• **Problem to solve**
What you write should be an exact repeat of the lines from the one with "660x395 pixels." through the final line below, minus the pictures.

-=-=-

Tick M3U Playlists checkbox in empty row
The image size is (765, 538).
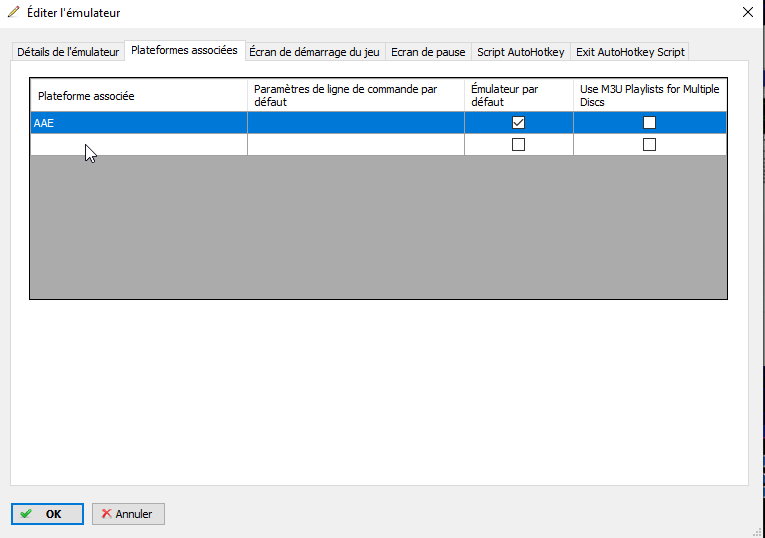[649, 145]
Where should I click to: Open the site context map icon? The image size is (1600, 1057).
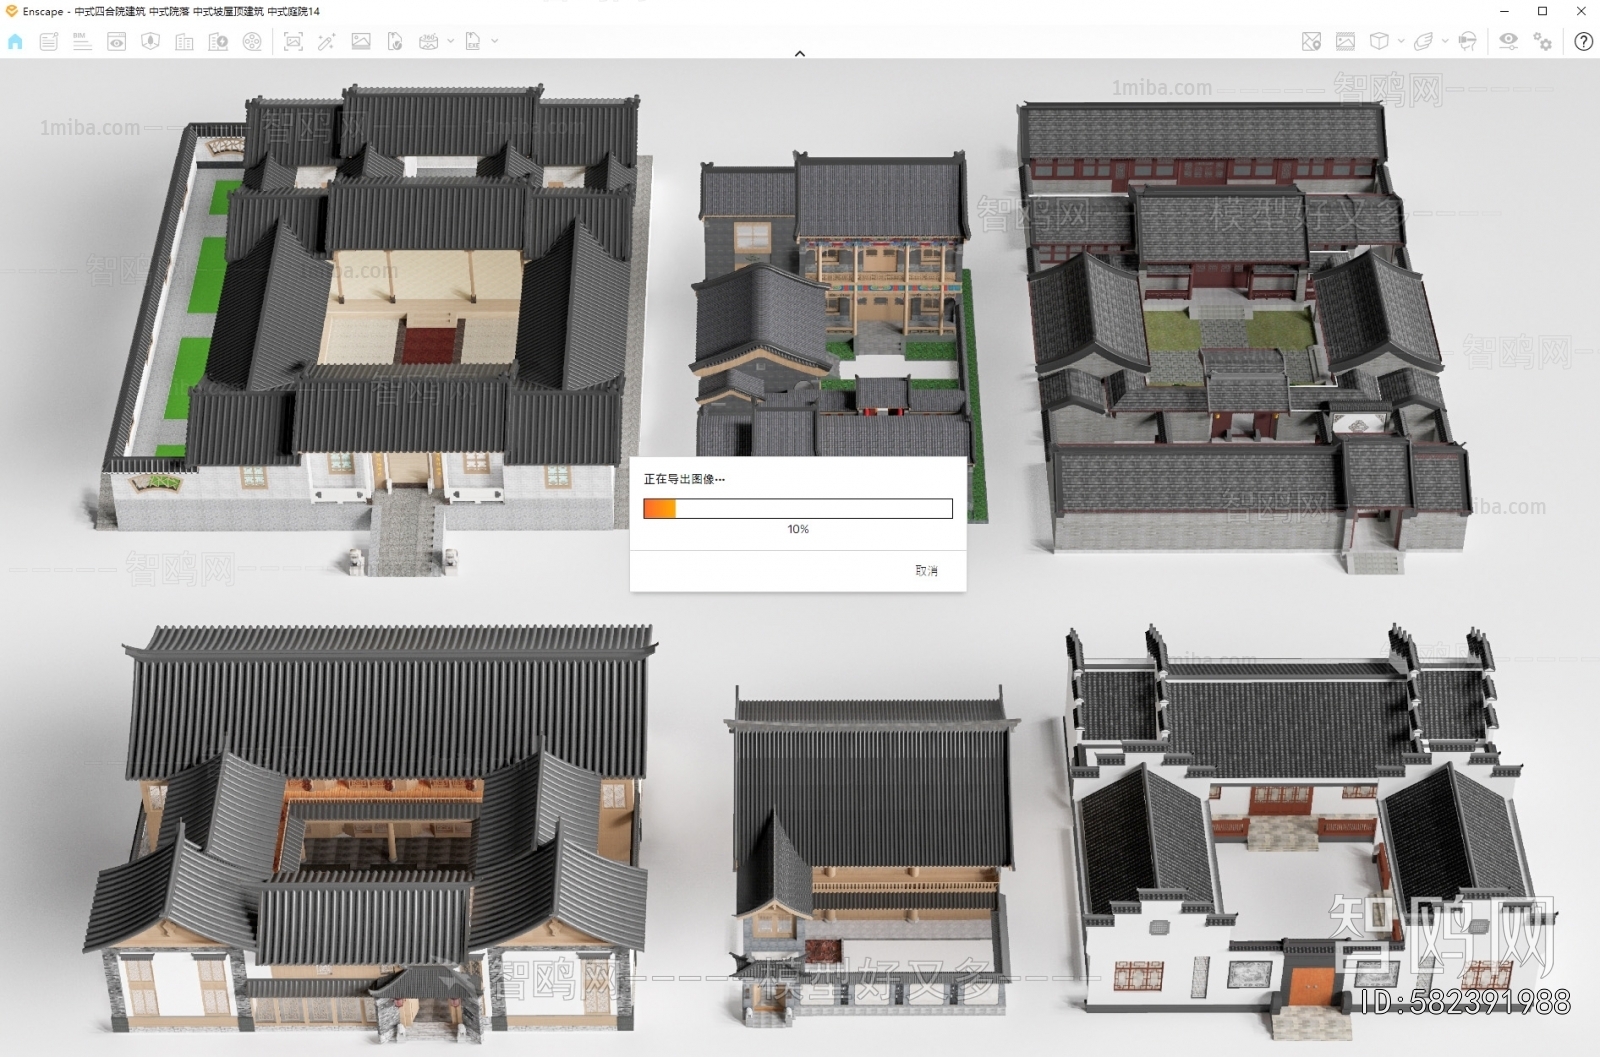(x=1312, y=42)
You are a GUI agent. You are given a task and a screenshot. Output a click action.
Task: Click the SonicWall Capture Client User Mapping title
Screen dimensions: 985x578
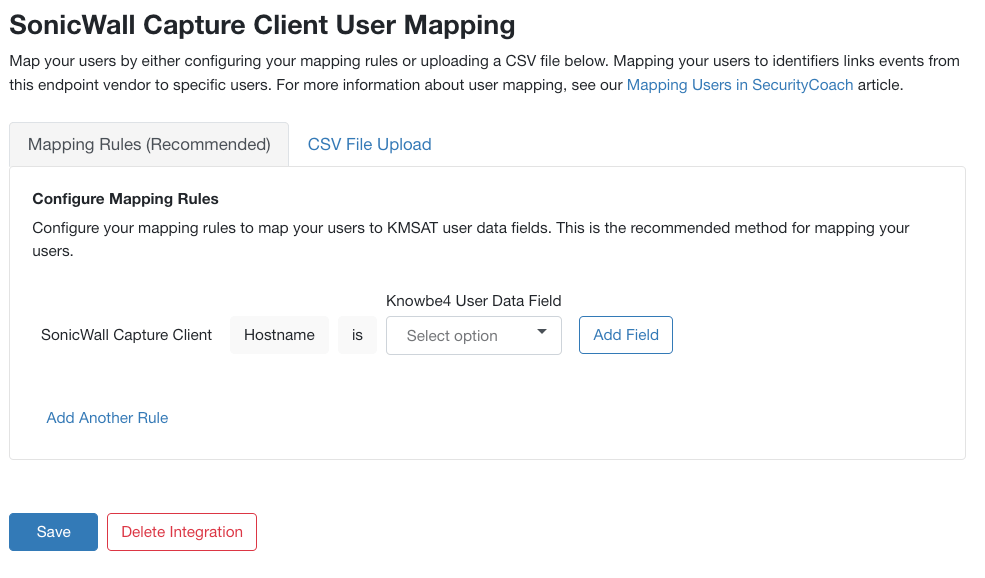pos(262,24)
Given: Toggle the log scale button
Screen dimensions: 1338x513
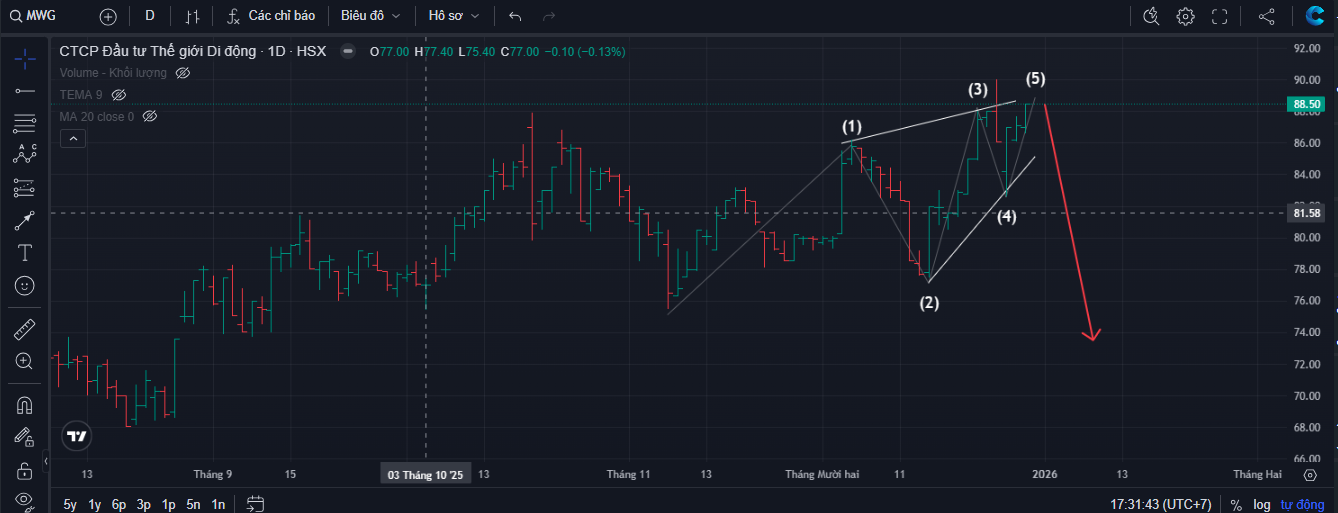Looking at the screenshot, I should (1262, 505).
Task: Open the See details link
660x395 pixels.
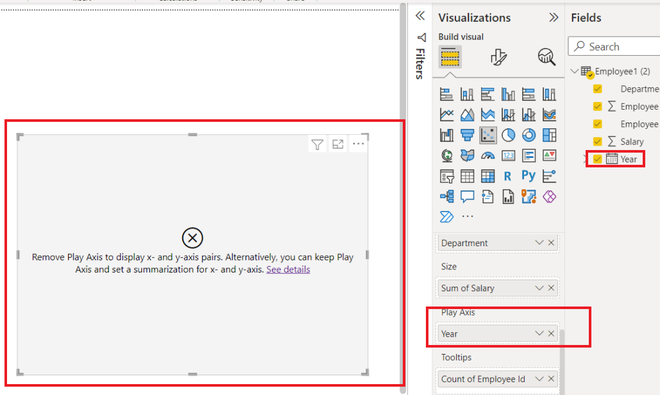Action: pos(288,270)
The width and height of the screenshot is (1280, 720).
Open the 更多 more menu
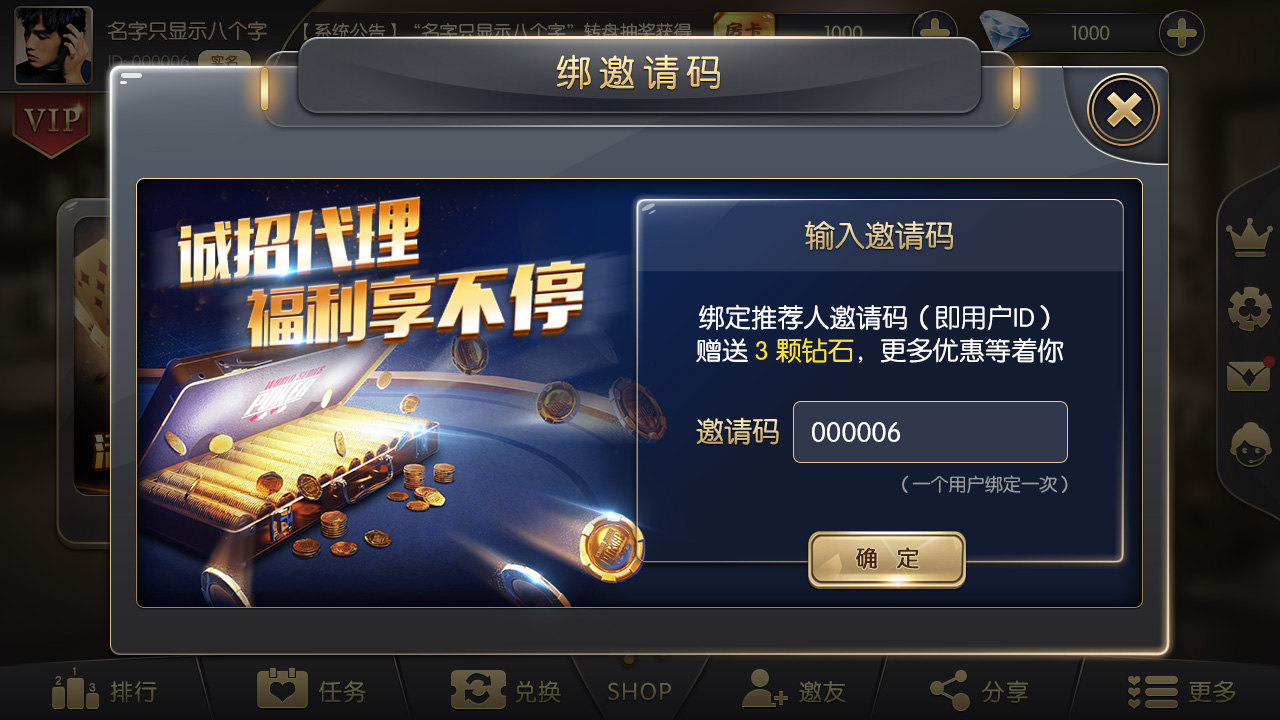1182,690
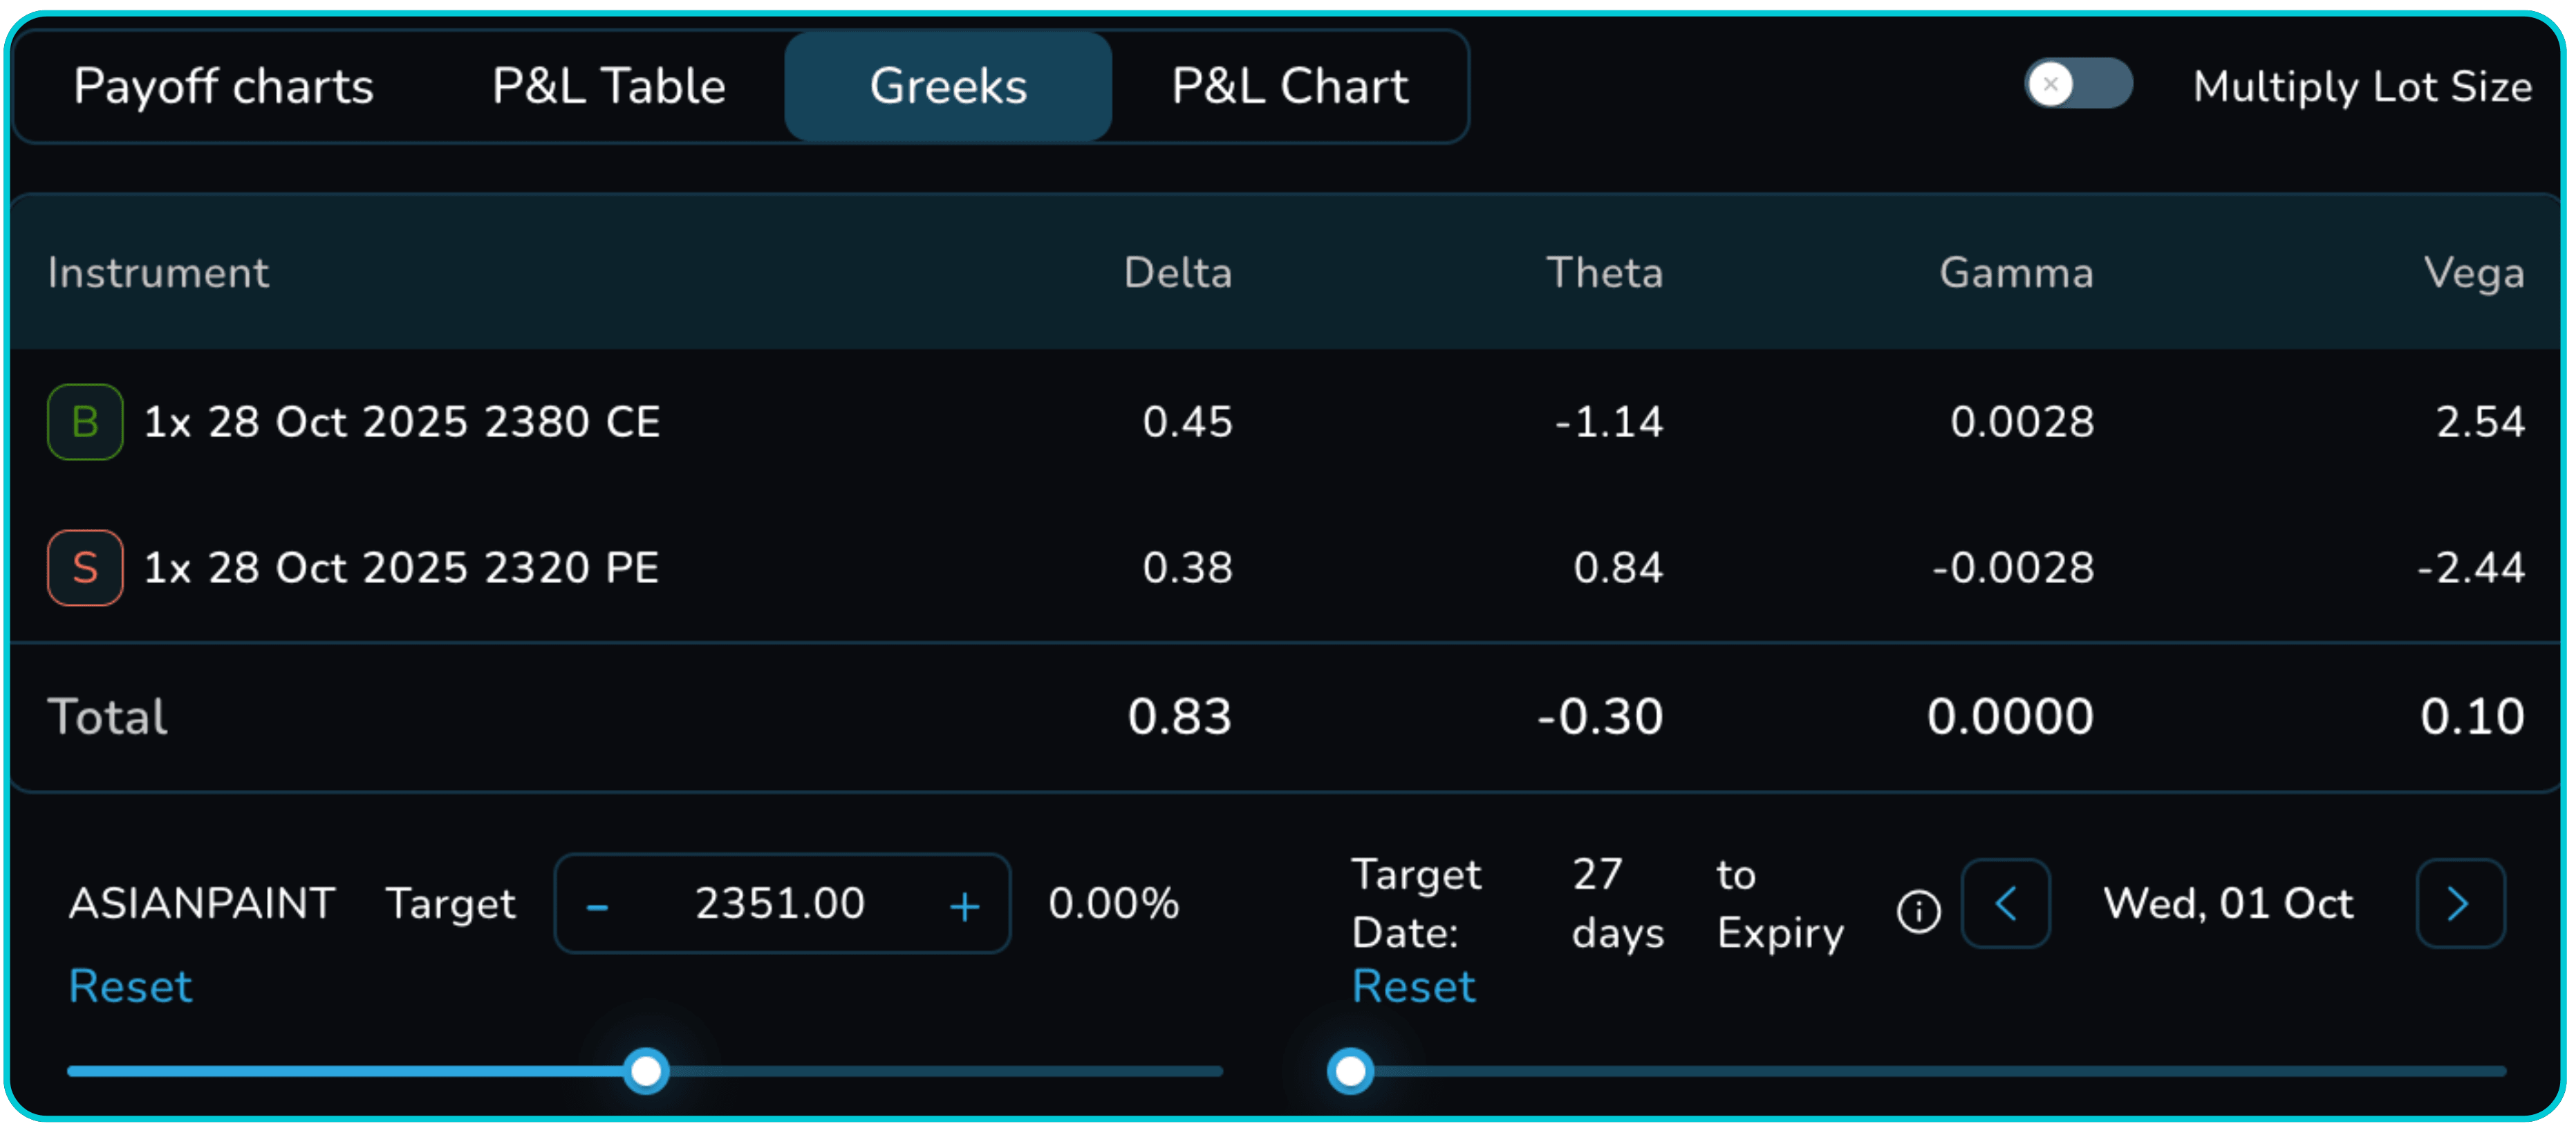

-=-=-

• **Output below**
660x395 pixels.
Action: pos(288,270)
The width and height of the screenshot is (1280, 720).
Open the 更多 more menu
1182,690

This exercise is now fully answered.